This question already has an answer here:
Manually setting group colors for ggplot2
(1 answer)
Closed 3 years ago.
So I am plotting a number of stacked bar charts on antibiotic use. The antibiotics included in each chart will differ between each individual dataset being plotted. So for example, in chart 1, 'antibiotic x' may be plotted as red, but in chart 2, it may be plotted as orange.
I was wondering if there is any way in which to standardise the colouring so that antibiotic x is the same colour across all charts I am plotting? This way it would make it easier to visualise if all antibiotic classes were the same across all charts.

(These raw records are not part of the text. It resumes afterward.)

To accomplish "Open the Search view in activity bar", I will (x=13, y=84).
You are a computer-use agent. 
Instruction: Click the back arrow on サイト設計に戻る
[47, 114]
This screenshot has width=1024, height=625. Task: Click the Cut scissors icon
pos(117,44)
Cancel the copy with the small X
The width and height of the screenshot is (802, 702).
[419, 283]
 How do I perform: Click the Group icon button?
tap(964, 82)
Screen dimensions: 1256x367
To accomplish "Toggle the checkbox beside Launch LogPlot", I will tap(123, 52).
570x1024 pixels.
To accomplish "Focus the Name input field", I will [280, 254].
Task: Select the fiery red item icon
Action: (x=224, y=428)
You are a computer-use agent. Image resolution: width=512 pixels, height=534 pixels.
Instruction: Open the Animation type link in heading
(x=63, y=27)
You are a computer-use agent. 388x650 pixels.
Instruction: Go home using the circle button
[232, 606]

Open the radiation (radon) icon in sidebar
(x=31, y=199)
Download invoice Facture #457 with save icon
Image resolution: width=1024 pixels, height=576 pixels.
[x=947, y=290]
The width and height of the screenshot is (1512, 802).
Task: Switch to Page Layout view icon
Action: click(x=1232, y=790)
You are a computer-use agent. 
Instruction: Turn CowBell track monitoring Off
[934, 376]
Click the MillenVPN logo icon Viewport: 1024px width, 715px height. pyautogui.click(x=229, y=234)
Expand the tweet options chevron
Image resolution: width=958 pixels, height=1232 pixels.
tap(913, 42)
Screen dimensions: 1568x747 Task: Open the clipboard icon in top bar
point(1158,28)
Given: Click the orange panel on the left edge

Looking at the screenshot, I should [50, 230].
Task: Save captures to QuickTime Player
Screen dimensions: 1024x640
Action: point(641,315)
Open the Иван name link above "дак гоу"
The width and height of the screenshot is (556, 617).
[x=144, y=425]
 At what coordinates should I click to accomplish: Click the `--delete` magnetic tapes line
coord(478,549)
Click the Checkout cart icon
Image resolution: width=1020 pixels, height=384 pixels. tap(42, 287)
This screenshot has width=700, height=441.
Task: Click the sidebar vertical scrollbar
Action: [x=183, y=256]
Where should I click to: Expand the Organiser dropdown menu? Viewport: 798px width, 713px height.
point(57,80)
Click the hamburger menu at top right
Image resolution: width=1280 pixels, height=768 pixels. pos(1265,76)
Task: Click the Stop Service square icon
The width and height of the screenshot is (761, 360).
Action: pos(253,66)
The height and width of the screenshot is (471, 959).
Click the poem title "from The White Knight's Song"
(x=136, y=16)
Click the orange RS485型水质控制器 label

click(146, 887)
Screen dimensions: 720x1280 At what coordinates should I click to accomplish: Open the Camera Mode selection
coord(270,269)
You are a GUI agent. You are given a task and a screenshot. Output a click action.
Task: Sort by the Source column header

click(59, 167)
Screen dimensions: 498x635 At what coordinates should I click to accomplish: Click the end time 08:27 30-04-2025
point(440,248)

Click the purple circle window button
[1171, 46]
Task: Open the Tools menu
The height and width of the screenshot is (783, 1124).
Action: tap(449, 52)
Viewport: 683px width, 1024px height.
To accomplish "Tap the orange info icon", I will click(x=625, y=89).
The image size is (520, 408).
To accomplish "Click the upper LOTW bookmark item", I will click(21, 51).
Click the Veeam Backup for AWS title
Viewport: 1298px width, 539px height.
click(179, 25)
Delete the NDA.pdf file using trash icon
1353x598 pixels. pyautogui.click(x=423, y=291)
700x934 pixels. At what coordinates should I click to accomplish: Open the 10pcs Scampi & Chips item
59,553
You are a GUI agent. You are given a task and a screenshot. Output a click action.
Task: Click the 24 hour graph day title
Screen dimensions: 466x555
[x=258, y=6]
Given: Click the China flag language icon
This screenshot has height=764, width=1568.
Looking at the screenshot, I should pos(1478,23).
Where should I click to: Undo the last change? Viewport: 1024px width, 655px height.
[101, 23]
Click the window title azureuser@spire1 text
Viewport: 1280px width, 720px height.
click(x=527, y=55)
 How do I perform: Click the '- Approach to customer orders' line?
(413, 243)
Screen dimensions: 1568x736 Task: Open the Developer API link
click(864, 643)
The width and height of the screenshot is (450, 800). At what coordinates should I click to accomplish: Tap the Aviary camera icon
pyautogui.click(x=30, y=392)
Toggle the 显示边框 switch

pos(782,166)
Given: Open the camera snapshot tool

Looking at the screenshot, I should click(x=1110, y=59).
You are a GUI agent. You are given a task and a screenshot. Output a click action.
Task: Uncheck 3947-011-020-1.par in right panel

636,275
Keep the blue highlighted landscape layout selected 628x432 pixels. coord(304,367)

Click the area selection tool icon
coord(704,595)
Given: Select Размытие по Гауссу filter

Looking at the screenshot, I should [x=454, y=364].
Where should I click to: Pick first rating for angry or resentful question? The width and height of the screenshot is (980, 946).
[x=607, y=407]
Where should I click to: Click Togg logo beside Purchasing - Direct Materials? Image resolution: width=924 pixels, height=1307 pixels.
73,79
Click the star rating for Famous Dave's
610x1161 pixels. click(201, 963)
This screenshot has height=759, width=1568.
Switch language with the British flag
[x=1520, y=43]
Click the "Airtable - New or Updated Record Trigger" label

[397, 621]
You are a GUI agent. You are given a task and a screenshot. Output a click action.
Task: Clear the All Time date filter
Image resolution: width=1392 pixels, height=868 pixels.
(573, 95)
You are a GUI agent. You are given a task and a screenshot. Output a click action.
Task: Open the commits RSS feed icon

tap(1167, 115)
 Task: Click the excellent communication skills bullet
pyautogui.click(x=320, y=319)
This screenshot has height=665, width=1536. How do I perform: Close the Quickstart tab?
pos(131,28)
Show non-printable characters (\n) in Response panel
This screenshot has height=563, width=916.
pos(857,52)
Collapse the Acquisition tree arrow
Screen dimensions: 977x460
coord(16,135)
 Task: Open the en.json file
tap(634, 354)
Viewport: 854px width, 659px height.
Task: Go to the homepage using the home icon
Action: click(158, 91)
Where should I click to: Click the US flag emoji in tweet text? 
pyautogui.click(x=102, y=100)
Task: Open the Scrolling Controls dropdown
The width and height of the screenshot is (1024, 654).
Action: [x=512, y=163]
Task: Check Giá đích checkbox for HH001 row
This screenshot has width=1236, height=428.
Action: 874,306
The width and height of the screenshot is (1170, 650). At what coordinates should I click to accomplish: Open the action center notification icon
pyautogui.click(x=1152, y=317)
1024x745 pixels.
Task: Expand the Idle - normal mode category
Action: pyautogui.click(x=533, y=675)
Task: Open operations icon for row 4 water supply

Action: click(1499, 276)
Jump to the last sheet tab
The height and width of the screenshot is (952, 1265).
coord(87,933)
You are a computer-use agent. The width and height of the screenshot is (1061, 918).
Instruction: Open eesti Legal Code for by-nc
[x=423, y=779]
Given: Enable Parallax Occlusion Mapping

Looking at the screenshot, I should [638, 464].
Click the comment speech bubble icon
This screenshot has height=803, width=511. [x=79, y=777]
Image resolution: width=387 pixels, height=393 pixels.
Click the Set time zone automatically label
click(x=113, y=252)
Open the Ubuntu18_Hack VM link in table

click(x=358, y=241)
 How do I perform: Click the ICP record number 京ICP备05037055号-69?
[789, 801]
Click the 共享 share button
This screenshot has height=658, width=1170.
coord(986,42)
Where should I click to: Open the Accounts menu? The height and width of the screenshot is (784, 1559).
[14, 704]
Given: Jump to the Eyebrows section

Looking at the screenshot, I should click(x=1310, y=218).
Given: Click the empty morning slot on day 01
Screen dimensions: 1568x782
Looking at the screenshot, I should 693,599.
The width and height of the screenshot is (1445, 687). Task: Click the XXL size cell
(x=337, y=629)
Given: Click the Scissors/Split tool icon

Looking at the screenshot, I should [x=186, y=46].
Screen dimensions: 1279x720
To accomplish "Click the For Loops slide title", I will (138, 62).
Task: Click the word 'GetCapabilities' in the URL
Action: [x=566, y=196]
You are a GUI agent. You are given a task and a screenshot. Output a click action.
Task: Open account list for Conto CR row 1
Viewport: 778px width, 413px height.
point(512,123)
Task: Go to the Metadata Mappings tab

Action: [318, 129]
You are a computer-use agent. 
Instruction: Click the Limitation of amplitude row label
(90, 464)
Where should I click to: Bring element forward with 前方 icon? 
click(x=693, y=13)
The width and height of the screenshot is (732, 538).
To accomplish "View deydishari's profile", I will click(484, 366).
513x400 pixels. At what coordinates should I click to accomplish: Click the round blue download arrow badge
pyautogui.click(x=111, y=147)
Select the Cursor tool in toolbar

Some example code for what I have used to plot one of the stacked bar charts is as followed;
datastack016 %>%
mutate(Date = dmy(Date),
Q = quarter(Date, with_year = TRUE)) %>%
group_by(Q) %>%
summarise_if(is.numeric, sum, na.rm = TRUE) %>%
gather(Key, Total, -Q) %>%
ggplot(aes(Q, Total, fill = Key)) +
geom_bar(stat = "identity") +
scale_x_yearqtr(format = "%Y") +
ylab("Antibiotic Total (Grams)") +
xlab("Date (Quarters/Year)")`
Any help would be much appreciated! :)
You could define the colours as a named vector and pass that to scale_fill_manual. See code below (just substitute scale_colour_manual with scale_fill_manual):
cols <- setNames(c("dodgerblue", "limegreen", "tomato"),
levels(iris$Species))
ggplot(iris, aes(Sepal.Width, Sepal.Length, colour = Species)) +
geom_point() +
scale_colour_manual(values = cols)
And now without one of the factors:
ggplot(iris[iris$Species != "setosa", ],
aes(Sepal.Width, Sepal.Length, colour = Species)) +
geom_point() +
scale_colour_manual(values = cols)
Note that cols still contains dodgerblue, but this is dropped from the legend since we don't have the first group (setosa).
Related
This question already has answers here:
Plotting two variables as lines using ggplot2 on the same graph
(5 answers)
Closed last year.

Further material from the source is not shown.